══ EXTRAIT DU TEXTE

Les essais de datation future du Jugement dernier à partir de Joachim de Flore au XIVe siècle chamboulent l'ordre chronologique des écrits et des actes : des écrits (l'Apocalypse de Jean) anciens éclairent notre maintenant depuis l'avenir qui nous attend. Cette invalidation de la flèche du temps dans l'engendrement des actes et des écrits fut probablement rendue possible par l'absoluïsation de la séparation du monde des morts de celui des vivants : point d'apocalyptique ni de messianisme, ni de prophétisme dans l'ordre grec ou chinois.
La question ainsi posée, qu'est-ce que la mort ?, s'est imposée en observant cette atonie qui est à l'oeuvre, et qui pour moi, réside dans une mécanique d'ajouts perpétuels, de nouvelles humanités, de nouvelles in-humanités, de nouvelles normes, de nouvelles lois, de nouvelles nouveautés, obligeant l'esprit à des efforts d'adaptation permanents. Une morbidité du plus.
Pourquoi les secours interviennent-ils de plus en plus, au plus près des côtes lybiennes, faisant d'eux des passeurs ?

════
══ DONNÉES FOURNIES

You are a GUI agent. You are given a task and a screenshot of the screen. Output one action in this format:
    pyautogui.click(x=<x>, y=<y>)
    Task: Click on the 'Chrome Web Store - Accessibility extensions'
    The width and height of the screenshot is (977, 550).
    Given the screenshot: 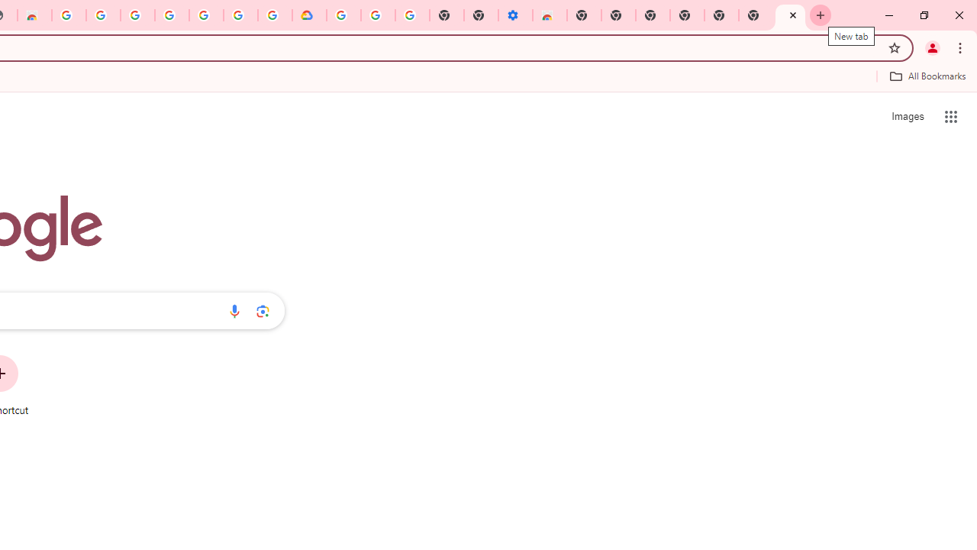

════

● **EXERCICE PROPOSÉ 1**
D'après l'extrait sur la mort, qu'est-ce qui a probablement rendu possible l'invalidation de la flèche du temps dans l'engendrement des actes et des écrits ? Répondez en une à trois phrases.
● **EXERCICE PROPOSÉ 2**
Réécrivez le passage de l'extrait sur la mort allant de « La question ainsi » jusqu'à « morbidité du plus. », en remplaçant « atonie » par « apathie ».
● **EXERCICE PROPOSÉ 3**
Donnez la suite de l'extrait sur la mort, à partir de l'endroit où il s'interrompt.

● **RÉPONSE ATTENDUE 1**
Selon l'extrait, cette invalidation fut probablement rendue possible par l'absoluïsation de la séparation du monde des morts de celui des vivants. L'extrait précise qu'on ne trouve ni apocalyptique, ni messianisme, ni prophétisme dans l'ordre grec ou chinois.

● **RÉPONSE ATTENDUE 2**
La question ainsi posée, qu'est-ce que la mort ?, s'est imposée en observant cette apathie qui est à l'oeuvre, et qui pour moi, réside dans une mécanique d'ajouts perpétuels, de nouvelles humanités, de nouvelles in-humanités, de nouvelles normes, de nouvelles lois, de nouvelles nouveautés, obligeant l'esprit à des efforts d'adaptation permanents. Une morbidité du plus.

● **RÉPONSE ATTENDUE 3**
Pourquoi la loi Macron transforme-t-elle tout, mais sans rien abroger ? Si la Révolution française se déroulait aujourd'hui, nous aurions les Etats généraux, la première République, et pour bien faire, nous conserverions la royauté, le roi, et même l'ancien régime. Ici, dire, 'Non au changement de peuple', revient simplement à faire en sorte que le nouveau peuple s'installe tandis que l'ancien peuple demeure, sans rien changer, mais avec le nouveau auprès de l'ancien. Ce serait donc un ajout, un de plus.
La Mort impose que l'on ne se tourne pas vers le passé parce que se tourner vers le passé revient à se soustraire à elle.
La Mort impose que l'on ne se tourne pas vers le passé parce que se tourner vers le passé revient à se soustraire à elle.

Ce n'est que partiellement vrai car, complémentaire à ce mouvement vers le passé, il y a celui de la projection vers le futur qui sert de manière fort empirique à échapper aux dangers mortels du maintenant (cf. tout ce qui tourne autour de la prévention et de la prémunition -- se prémunir contre le malheur qui vient et que la science est sensée éclairer et contre lequel elle est sensée pourvoir des moyens scientifiquement pensés).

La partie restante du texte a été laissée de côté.